━━━ Task inputs ━━━

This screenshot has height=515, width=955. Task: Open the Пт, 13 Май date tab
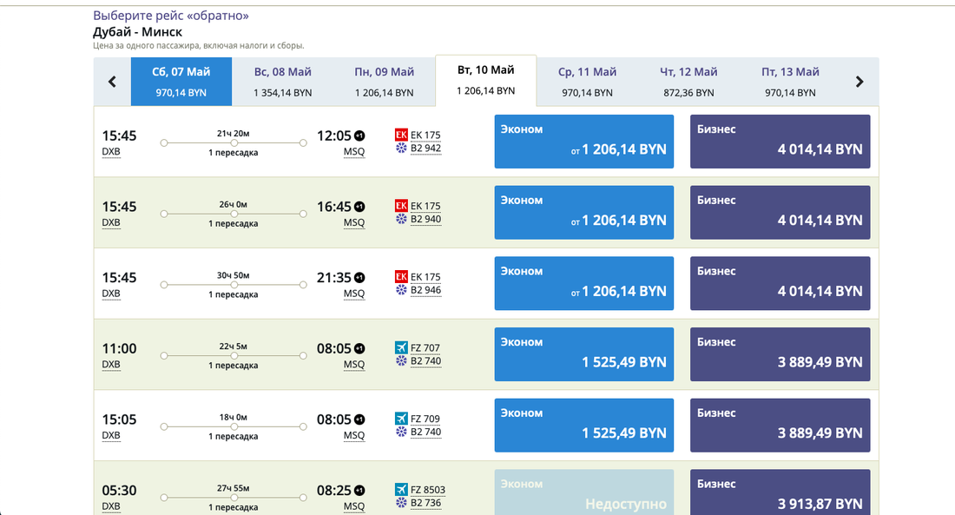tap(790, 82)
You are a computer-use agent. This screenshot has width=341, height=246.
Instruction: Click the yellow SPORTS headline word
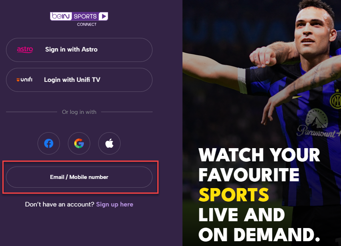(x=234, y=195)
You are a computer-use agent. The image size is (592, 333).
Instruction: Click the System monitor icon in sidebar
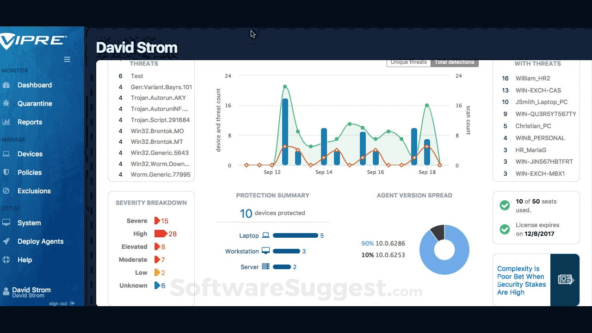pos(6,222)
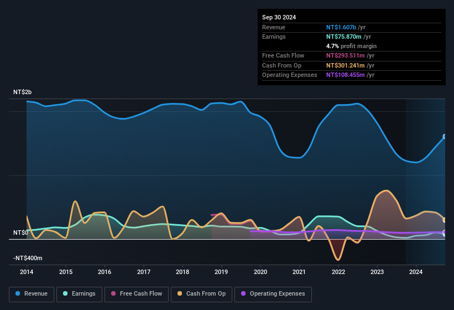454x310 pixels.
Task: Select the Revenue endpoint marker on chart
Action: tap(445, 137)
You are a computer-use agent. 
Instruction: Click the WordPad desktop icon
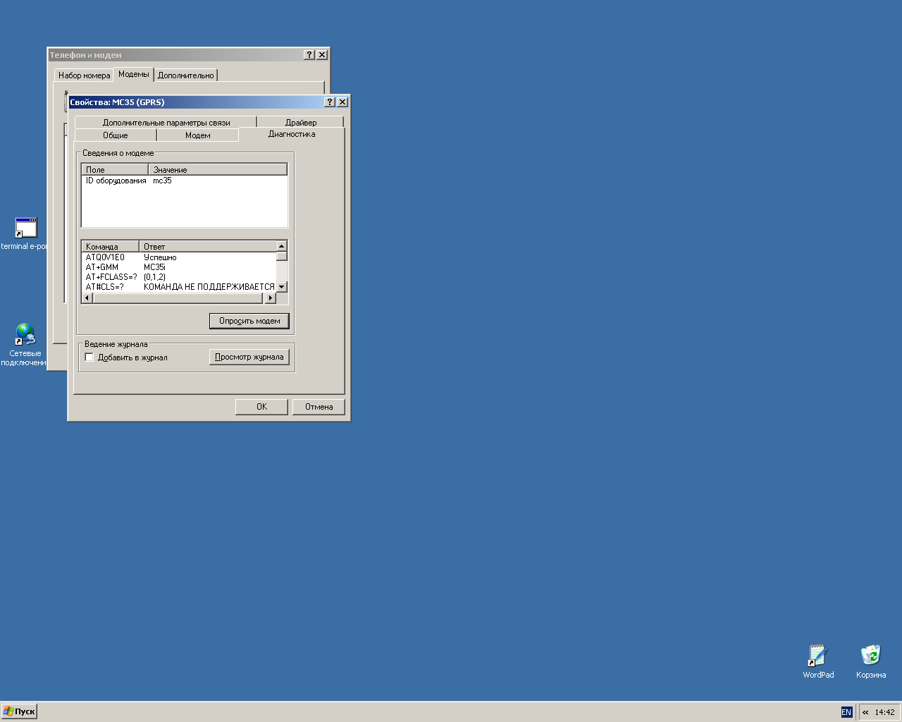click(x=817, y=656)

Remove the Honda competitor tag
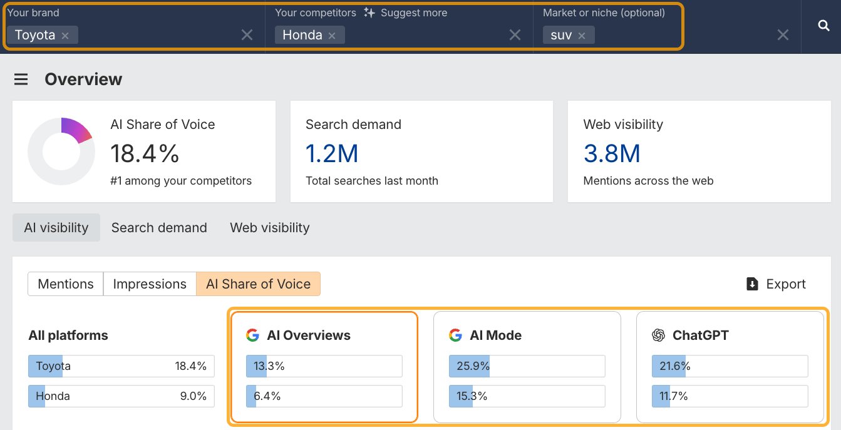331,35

━━━

- _What the exercise asks_: Across all the records above, how many lines hold the word "computer"? Answer with only that number.

- _Answer to the exercise_: 3